# free FE resource material links



## GTE_Admin (Sep 13, 2006)

Hello Forum,

This is my first post here. I am glad that I have been introduced to the FE/EIT community.

I am trying to assemble a website which will put all resources for FE/EIT exam together. If you have a few minutes to spare, please go to www.GTEservices.com

Login:demo

Password:demo (lowercase)

I am collecting preparation material from my collegues and also listing some links which point to university resources.

Please let me know what you think.

Thanks,

_GTE Admin.

www.GTEservices.com

P.S.: If anyone is interested, please solve a couple of sample problems from the site and let me know the answers. I will add solutions after getting a couple of solutions.


----------



## Road Guy (Sep 13, 2006)

so how long will that be "free" ?

Looks like a nice set up, most of us here are PE seekers, but there are a couple of FE folks...


----------



## FusionWhite (Sep 13, 2006)

Thanks. Im preparing for the FE so Ill go check it out.


----------



## Hill William (Sep 13, 2006)

If we were like "the other board", we would have to remove this thread b/c we get jealous if someone would go to another site for prep or discussion, right?? :banhim: 

:"the other board":


----------



## GTE_Admin (Sep 13, 2006)

WOW !!

Within a couple of hours and three replies...Thanks !!

1. How long it will be free? :

Answer: The original idea of this website was to create drafting training material like AutoCAD and Inventor. I still have some of the tests there. I no longer teach CAD, plus I guess you have to pay to use the software even for training/demonstration purpose. So scrapped that idea.

The web hosting expenses are paid annually till February'07. Unless, the site becomes extremely popular, I really don't have to pay anyone extra for hosting.

I may add google ads just to make money..

If someone wants to pay me, that's cool..

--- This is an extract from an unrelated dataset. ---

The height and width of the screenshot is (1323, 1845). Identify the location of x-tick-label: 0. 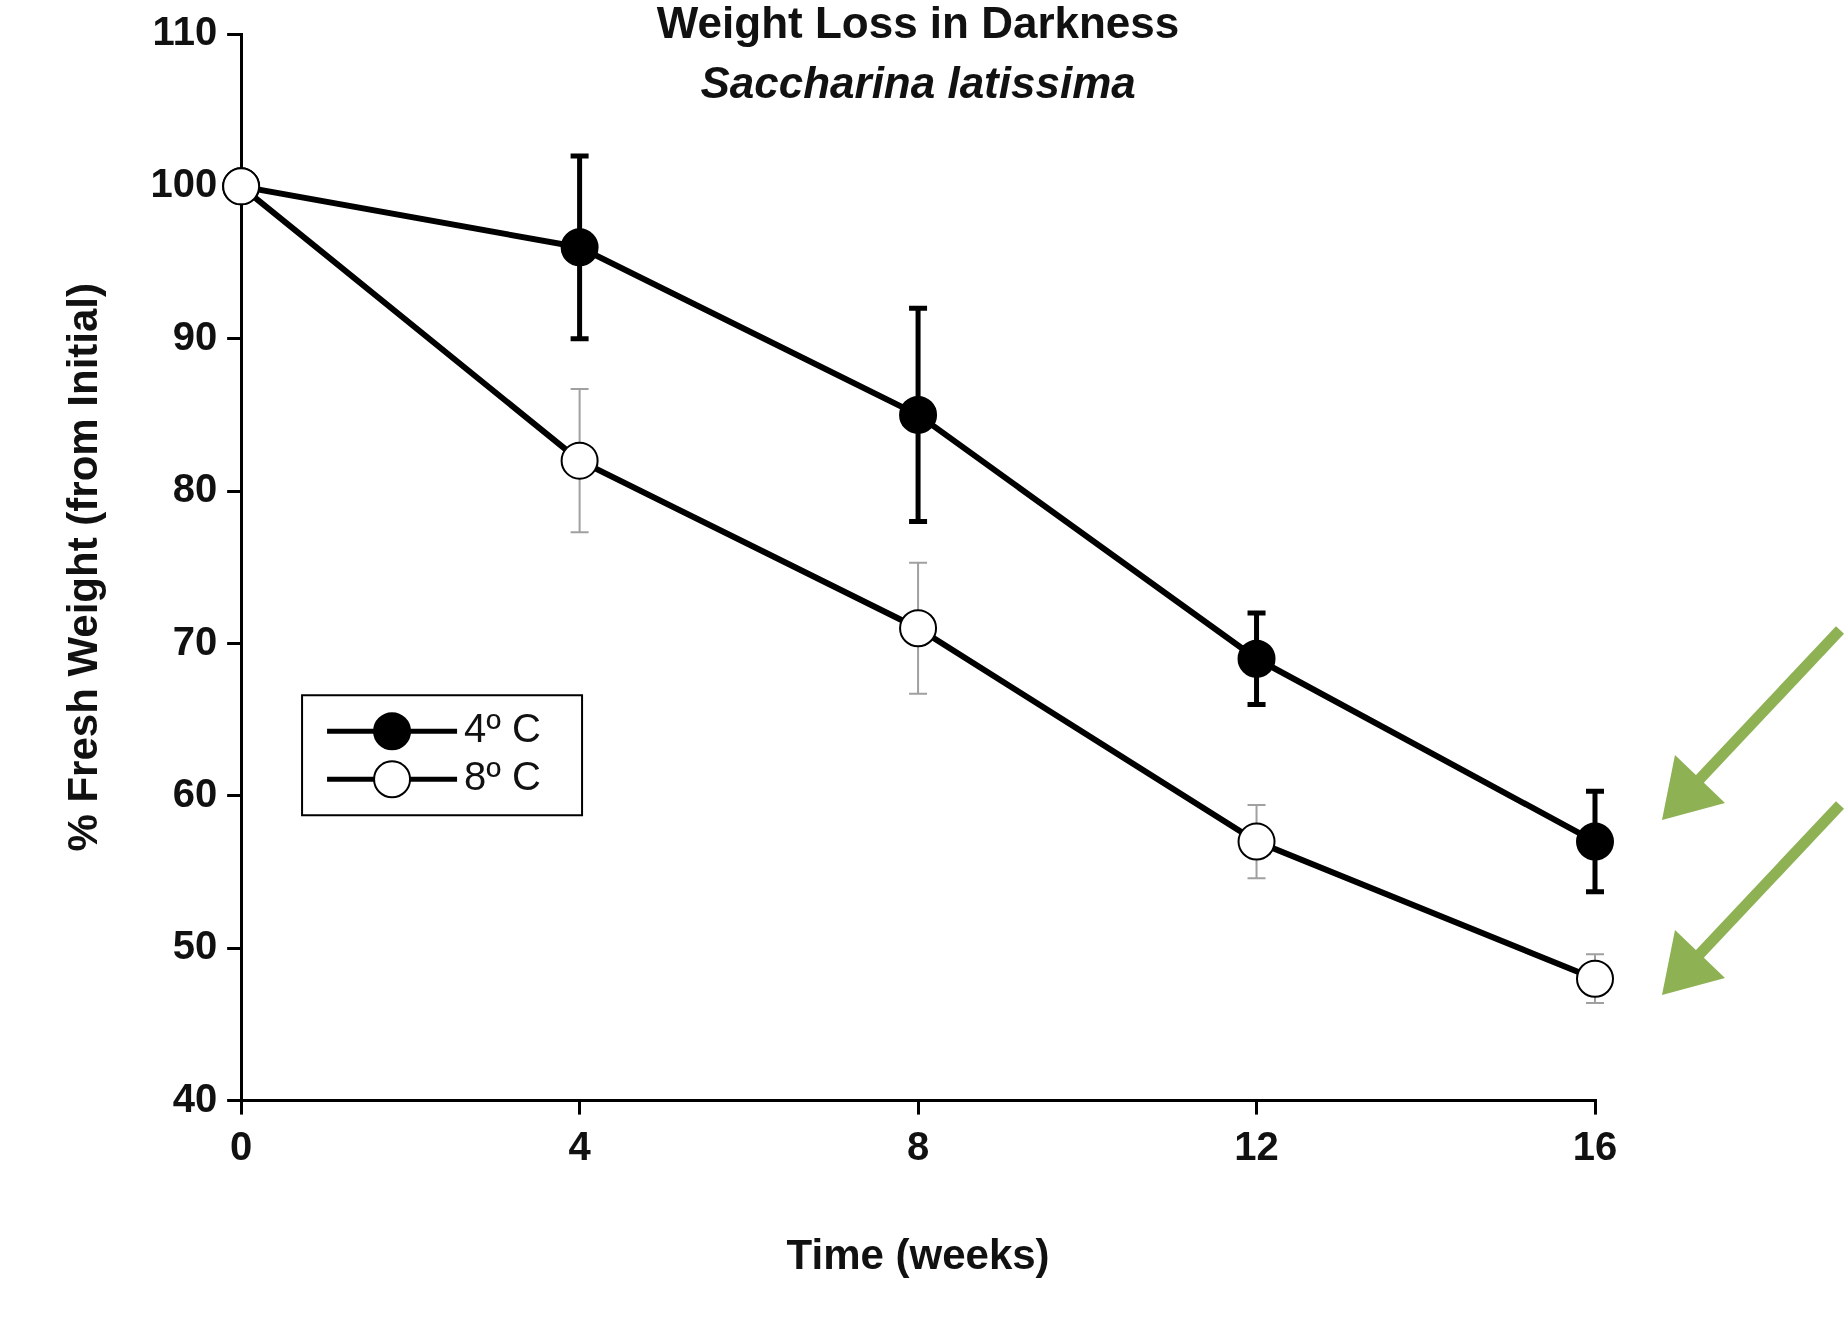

Thanks for your responses...


----------



## GeigerBC (Sep 15, 2006)

I like. I noticed there was a Kansas State University one on there for Dynamics. Sweet. Go KSU.

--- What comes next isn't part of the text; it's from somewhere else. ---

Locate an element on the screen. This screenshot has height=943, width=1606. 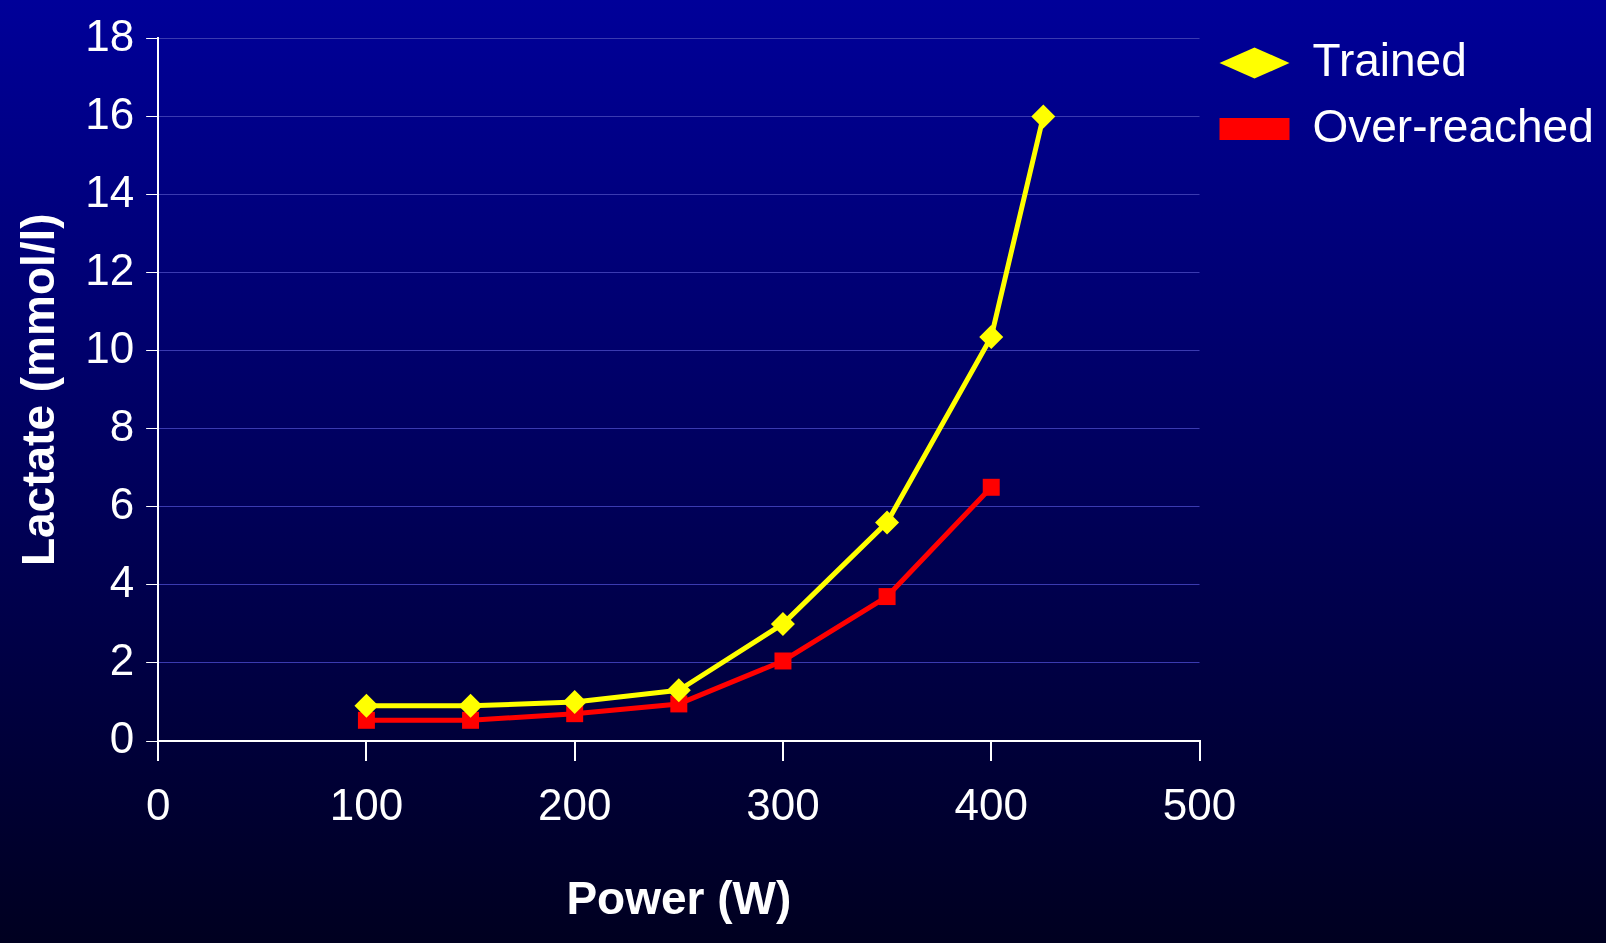
x-tick-label: 200 is located at coordinates (574, 804).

Anyway, under Chemistry&gt;Acids&amp;Bases&gt;Table there is no problem currently like the others. Just blank.

:claps:


----------



## Road Guy (Sep 15, 2006)

going to move this to FE forum just to make sure no one misses it....


----------



## GeigerBC (Sep 15, 2006)

Wow, somebody posted already? Anyway, I think I have (or at least I hope I do) the asnwer to the Engineering Mechanics&gt;Concurrent force systems&gt;Static Equilibrium/Lami's theorem problem

Simal Solve.....oh shoot. We can't use those calculators on the test can we. I hate that. Anyway, it's just more algebra but equations are: Using TL as the tension in T1 and TR as the one on the right:

Sum of the forces equal 0 in both cases, I just moved the terms slightly already.

Y direction: 300=TL*sin(45) + TR*sin(40)

X direction: TL*cos(45)=TR*cos(40)

Which gives you answers of TL = 230.691 N and TR = 212.942 N.


----------



## GTE_Admin (Sep 15, 2006)

Mr. GeigerBC,

Thank you very much for your input.

That answer is correct, although the solution I got from other instructor uses sine rule just like the one in vectors.

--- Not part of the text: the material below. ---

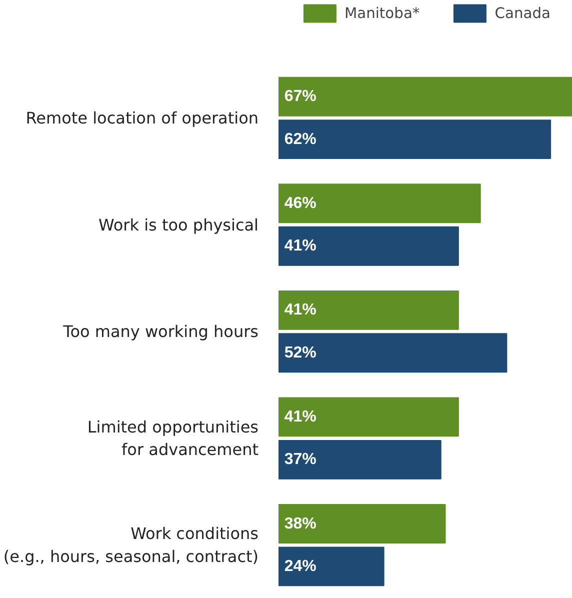  What do you see at coordinates (142, 118) in the screenshot?
I see `y-tick-label: Remote location of operation` at bounding box center [142, 118].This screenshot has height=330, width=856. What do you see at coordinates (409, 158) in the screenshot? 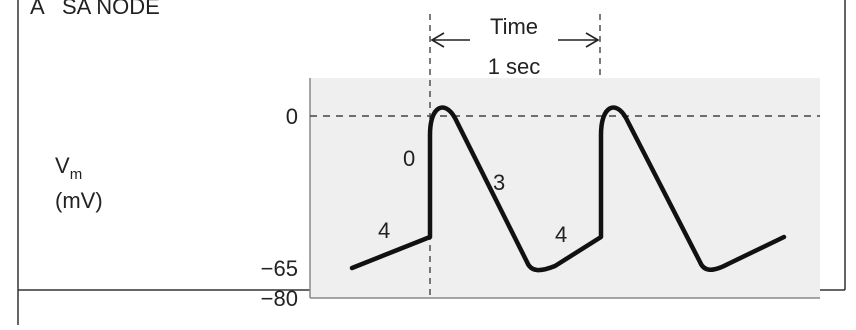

I have got a couple of answers from the creators of the problems. If anyone is solving those problems, please post them here, and I will try my best to verify those answers.

Let me check with the college whether I can scan and post the solutions also on the website. Please stay tuned.

Thanks,

_GTE_Admin

www.GTEservices.com


----------



## GTE_Admin (Sep 15, 2006)

Sorry that pH value link was broken, fixed that. Here is the question from that page:

pH Value:

Hand soap, being a base substance will have a pH of:

a. 0

b. Less than 7

c. More than 7

d. 7


----------